Cuban Missile Crisis
Part of the Cold War

Soviet R-12 ballistic missile
Date16 October 1962 -
28 October 1962
Location
Result
  • Peace memorandum between the United States and Cuba in which the United States would not ever invade Cuba without direct provocation and Cuba will not aim missiles again at the USA without direct provocation.
Belligerents
Cuba  United States
Commanders and leaders
Fidel Castro
Juan Almeida Bosque
Che Guevara
Efigenio Ameijeiras
Raúl Castro
Osvaldo Dorticós Torrado
John F. Kennedy
Curtis LeMay
Alexsys Soriano
Maxwell Taylor
Lyndon B. Johnson
Robert Kennedy
Robert McNamara
Units involved
Brigada Movil de Tropas Especiales United States Army
Strength
123,000 180,000

The crisis started because the Soviet Union was building sites for ballistic missiles in Cuba, so that they could target the United States. This caused the United States and the Soviet Union to create a proxy conflict directed at Cuba, causing them to indirectly attack each other because of Cuba.

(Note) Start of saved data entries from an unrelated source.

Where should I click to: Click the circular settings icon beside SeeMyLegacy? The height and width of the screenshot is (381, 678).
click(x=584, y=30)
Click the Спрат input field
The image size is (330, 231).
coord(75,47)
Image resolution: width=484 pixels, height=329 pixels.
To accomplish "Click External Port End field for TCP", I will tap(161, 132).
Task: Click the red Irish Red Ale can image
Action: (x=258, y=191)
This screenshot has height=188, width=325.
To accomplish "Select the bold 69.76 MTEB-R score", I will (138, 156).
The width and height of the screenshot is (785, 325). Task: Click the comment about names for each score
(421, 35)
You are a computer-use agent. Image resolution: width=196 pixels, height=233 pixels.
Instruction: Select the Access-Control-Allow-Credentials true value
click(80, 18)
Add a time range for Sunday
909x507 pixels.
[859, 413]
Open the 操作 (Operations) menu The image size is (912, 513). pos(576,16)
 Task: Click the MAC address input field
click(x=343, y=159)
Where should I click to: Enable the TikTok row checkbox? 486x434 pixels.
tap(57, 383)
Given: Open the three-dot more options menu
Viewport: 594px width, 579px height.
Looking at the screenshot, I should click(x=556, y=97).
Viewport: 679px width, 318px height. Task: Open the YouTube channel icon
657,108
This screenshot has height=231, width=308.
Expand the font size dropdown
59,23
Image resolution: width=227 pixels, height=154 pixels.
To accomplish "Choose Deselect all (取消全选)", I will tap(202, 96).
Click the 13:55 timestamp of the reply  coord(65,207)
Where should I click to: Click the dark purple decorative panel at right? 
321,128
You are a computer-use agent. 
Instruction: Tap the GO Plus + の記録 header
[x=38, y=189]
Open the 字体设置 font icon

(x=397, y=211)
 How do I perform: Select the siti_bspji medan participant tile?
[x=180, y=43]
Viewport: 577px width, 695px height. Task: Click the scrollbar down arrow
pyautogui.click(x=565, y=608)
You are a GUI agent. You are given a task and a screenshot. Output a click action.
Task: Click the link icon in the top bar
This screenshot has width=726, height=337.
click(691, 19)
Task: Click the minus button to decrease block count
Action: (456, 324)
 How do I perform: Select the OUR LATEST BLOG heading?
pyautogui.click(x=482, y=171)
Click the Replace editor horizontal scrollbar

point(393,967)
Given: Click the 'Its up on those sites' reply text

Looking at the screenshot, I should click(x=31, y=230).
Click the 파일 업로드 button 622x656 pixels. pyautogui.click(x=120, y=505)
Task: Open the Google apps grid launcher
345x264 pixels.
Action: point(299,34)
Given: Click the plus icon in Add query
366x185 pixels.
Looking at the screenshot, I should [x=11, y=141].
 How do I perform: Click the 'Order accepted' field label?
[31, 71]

Together with the earlier Berlin Blockade, this crisis is seen as one of the most important confrontations of the Cold War. It may have been the moment when the Cold War came closest to a nuclear war.[1]

There was a coup in Cuba in 1959. A small group led by Fidel Castro took power in this Cuban Revolution. The new government took over American businesses. The American government refused to import anything from Cuba after that. This U.S. embargo against Cuba began February 7, 1962. In 1962, the American government was worried that the USSR would attack America from Cuba, because Cuba is near enough that the missiles could reach almost any city in America. Cuba was seen by the U.S. as a communist country, like the Soviet Union.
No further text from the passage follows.